[OpenAFS-devel] 1.2.9: Pthreads and signals combination is

Nickolai Zeldovich kolya@MIT.EDU
Fri, 9 May 2003 18:34:26 -0400 (EDT)


Sorry it's taken me a while to catch up on this thread..  So the original
reason for using sigwait() in softsig_thread was actually portability, as
you could use this same mechanism on both Solaris and Linux (the two test
systems I was working with at the time).  It looks like non-portability to
DUX is just a lack of POSIX support that can be easily fixed, as Haba has
pointed out (dropping the assert around sigwait, or checking for EINTR).

Note that it's not necessary to block SIGUSR1 in threads other than the
softsig_thread.  When a softsig signal is handled by some thread, it calls
sogsift_handler(), which registes the event in softsig_sigs[] and then
sends SIGUSR1 to softsig_thread directly: note the use of pthread_kill()
as opposed to kill().

One problem that I didn't expect is that sigwait() blocks SIGSEGV et al,
so on Linux the softsig_thread doesn't die when the rest of the process
crashes.  This is kind-of unfortunate.  Another problem is that, again on
Linux, you can't send signals to the softsig_thread PID of the process,
you have to use the PID of some other thread.

The latter part of the problem I explicitly punted on when implementing
softsig:  the bosserver will know the main thread's PID, and will send
signals there, and using killall will send the signal to all threads, so
that's OK too.  Picking an arbitrary thread out of `ps ax` output and
sending the signal there became kind-of "unsupported".

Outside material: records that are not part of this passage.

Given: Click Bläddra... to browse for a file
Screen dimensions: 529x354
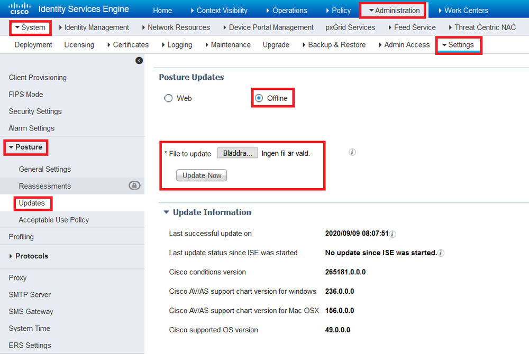Looking at the screenshot, I should click(237, 153).
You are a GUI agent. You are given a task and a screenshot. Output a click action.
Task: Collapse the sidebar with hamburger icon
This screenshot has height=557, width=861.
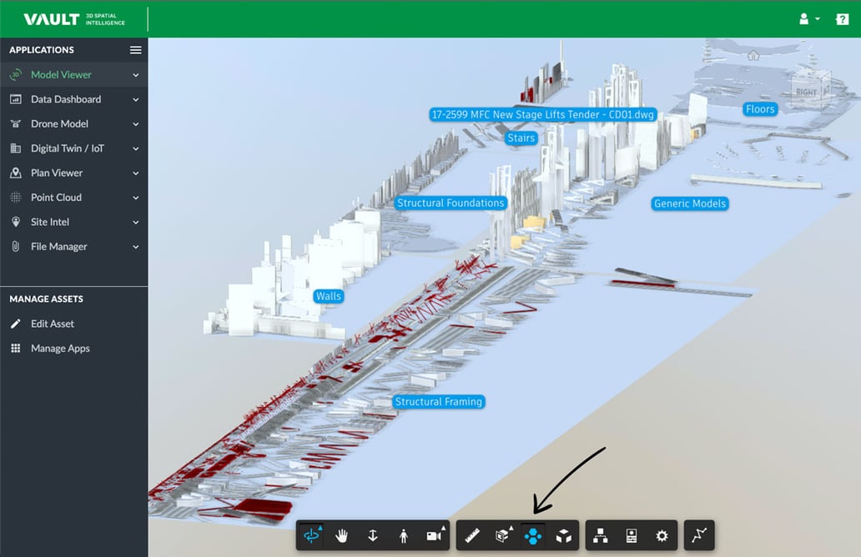click(135, 50)
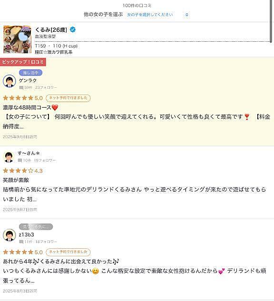Click the vertical scrollbar at the right edge
The image size is (274, 301).
(271, 21)
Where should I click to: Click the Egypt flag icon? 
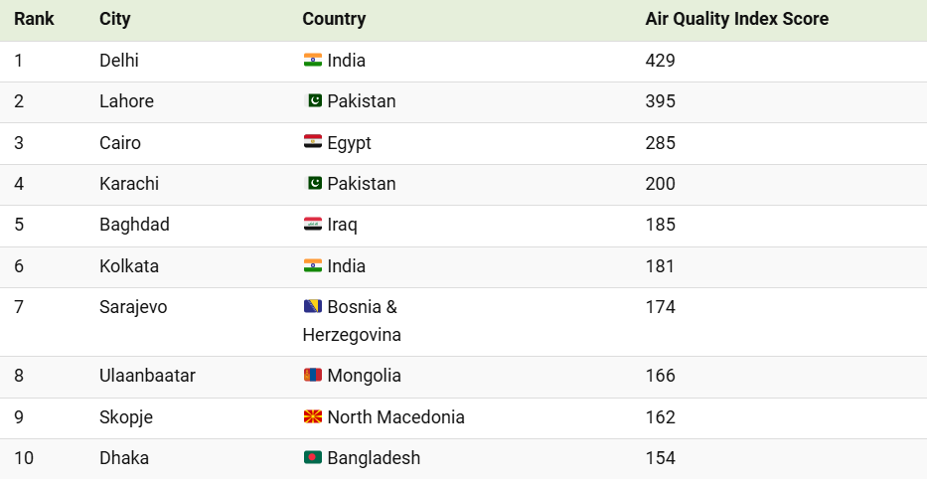[313, 142]
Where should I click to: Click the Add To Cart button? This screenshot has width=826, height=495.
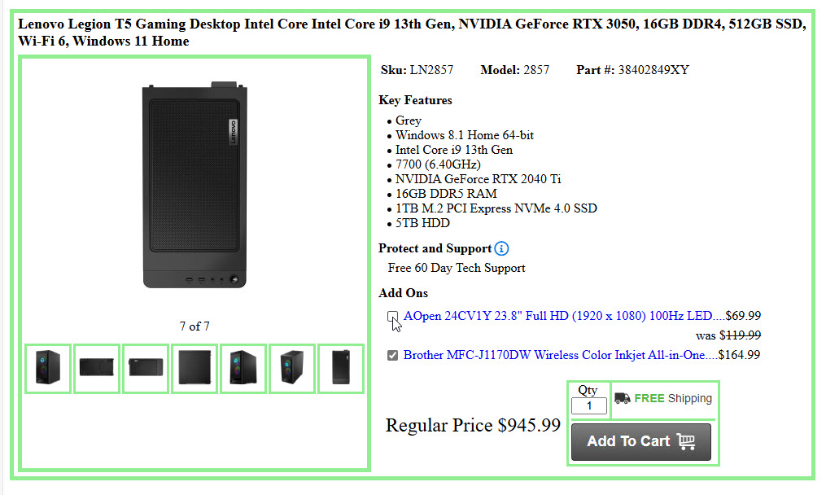click(641, 442)
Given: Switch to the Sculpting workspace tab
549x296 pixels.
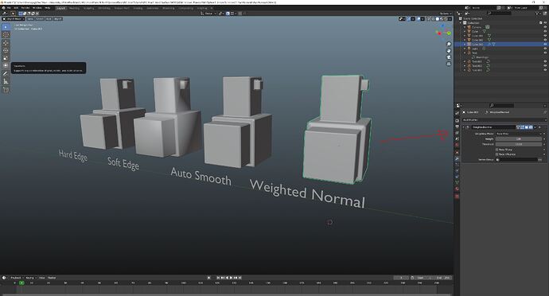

I think these two problems can actually be solved in a fairly simple way.
Basically, pass a full sigset into sigwait(), so that sigwait will return
on any signal.  After sigwait() returns, we post the received signal into
the softsig_sigs[] array, if that signal was registered, and continue.
This means of course that we'll need to block all signals in that thread,
and possibly also manually panic on receiving SIGSEGV et al.

-- kolya